Hausherr Wolfgang Schopf begrüßte das Publikum zur dritten Preisverleihung, 2014 hatte Nadja Küchenmeister den ersten, 2016 Gila Lustiger den zweiten Horst Bingel-Preis erhalten.
Barbara Bingel, Witwe des 2008 verstorbenen Schriftstellers, Lyrikers, Grafikers und Herausgebers Horst Bingel und Vorsitzende der 2009 gegründeten Horst Bingel-Stiftung für Literatur, verwies auf die einstimmige Entscheidung der Jury für Ulrike Almut Sandig.

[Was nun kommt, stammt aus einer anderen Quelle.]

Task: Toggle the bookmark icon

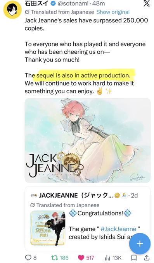Action: (134, 258)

Das Gremium besteht aus fünf Mitgliedern aus der gemeinsam den Preis vergebenden Stiftung und der Gewerkschaft ver.di, Landesbezirk Hessen: Barbara Bingel, Wolfgang Schopf, Jürgen Bothner, Mara Pfeiffer und Hans Sarkowicz als Gastjuror.
„Horst Bingel maß Lyrik einen besonderen Stellenwert zu, das betrifft nicht nur Eigenes, sondern geht beispielsweise auch aus einem Epitaph für Karl Krolow hervor. Er wäre mit der Wahl der Jury zufrieden gewesen“, versicherte Barbara Bingel. Ihr Mann habe das Werk von Ulrike Almut Sandig sehr gut beschrieben, ohne es zu kennen.

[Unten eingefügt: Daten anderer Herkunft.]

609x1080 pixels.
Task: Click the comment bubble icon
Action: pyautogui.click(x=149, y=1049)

Jürgen Bothner ging auf die Verbindung zwischen Lyrik und der Gewerkschaft ver.di ein: „Vor einer Woche wurde in Augsburg das 50-jährige Bestehen des Verbandes deutscher Schriftstellerinnen und Schriftsteller (VS) gefeiert. Schon immer hingen Schreiben und Politik zusammen. Das Werk von Ulrike Almut Sandig passt gut zu den Zielen der Gewerkschaft. Ihre Ballade von der Abschaffung der Nacht hat mich überzeugt.“
Laudatorin Heike Bartel begann mit dem Gedicht Am Turme von Annette von Droste-Hülshoff. „Ulrike Almut Sandig nahm dieses Gedicht auf und wob daraus unter dem Buchtitel ich bin ein Feld voller Raps verstecke die Rehe und leuchte wie dreizehn Ölgemälde übereinandergelegt neue Verse, die nicht geglättet, sondern fransig sind.“ Bei Sandig sei Lyrik keine elitäre Kunstform, sondern entfalte sich neu in ihren Lesekonzerten und Performances. Ihre Texte nehmen den Leser mit.

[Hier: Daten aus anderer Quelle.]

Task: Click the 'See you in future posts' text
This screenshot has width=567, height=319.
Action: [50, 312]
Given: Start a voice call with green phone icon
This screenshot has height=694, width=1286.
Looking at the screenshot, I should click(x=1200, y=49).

In der Begründung der Jury heißt es: „Ulrike Almut Sandig wagt in ihren Gedichten viel, sie gewinnt alles: Den Ausdruck eines lyrischen Ichs, das sich auf keine Identität mit sich selbst verlassen kann; den Rückbezug auf Menschheitsfragen, die unaufgelöst blieben; eine dichterische Stimme, die für sich allein spricht, doch in deren Individualität sich Schmerz- wie Glückszonen unserer Zivilisation spiegeln; den Gegenwartsbezug eines zeitlosen Glaubens in die Konsistenz einer Ausdruckskraft, die vor der lyrischen Versprachlichung menschgemachten Grauens nicht zurückschreckt, und diese damit überwindet: mit dem Versprechen, das aus dem Im Anfang stehenden Wort erwächst.“
Ihre ersten literarischen Arbeiten veröffentlichte Sandig 2001 zusammen mit der Songwriterin Marlen Pelny als augenpost auf Plakaten, Flyern und Gratispostkarten in Leipzig. Inzwischen sind von ihr acht Bücher zunächst in der Connewitzer Verlagsbuchhandlung, seit 2010 beim Verlag Schöffling & Co (Klaus und Ida Schöffling waren unter den Gästen) und bei Probsthayn & Gerlach (Literatur-Quickie) sowie bei Fischer TB erschienen. Die Autorin wurde mehrfach übersetzt und arbeitet mit internationalen Künstlern zusammen. In der Poetry-Band Landschaft mit Grigory Semenchuk verbinden sich Texte und Klänge.
Sandig studierte Religionswissenschaften und Indologie und besuchte das Deutsche Literaturinstitut Leipzig. 2009 erhielt sie den Leonce-und-Lena-Preis, 2010 den Buchpreis der unabhängigen Verlage Hotlist für Flamingos und wurde 2017 mit dem Literaturpreis Text & Sprache des Kulturkreises der deutschen Wirtschaft ausgezeichnet – um nur einige Anerkennungen herauszugreifen.
Ulrike Almut Sandig bedankte sich nach Übergabe der Urkunde zunächst bei den Menschen, die ihre Gedichte lesen und hören und trug anschließend einige Gedichte vor. Unterstützt wurde sie bei der Performance von Sebastian Reuter.
Für die musikalische Umrahmung des Abends war Stephan Völker am Saxophon zuständig, Monika Steinkopf hatte den Büchertisch übernommen.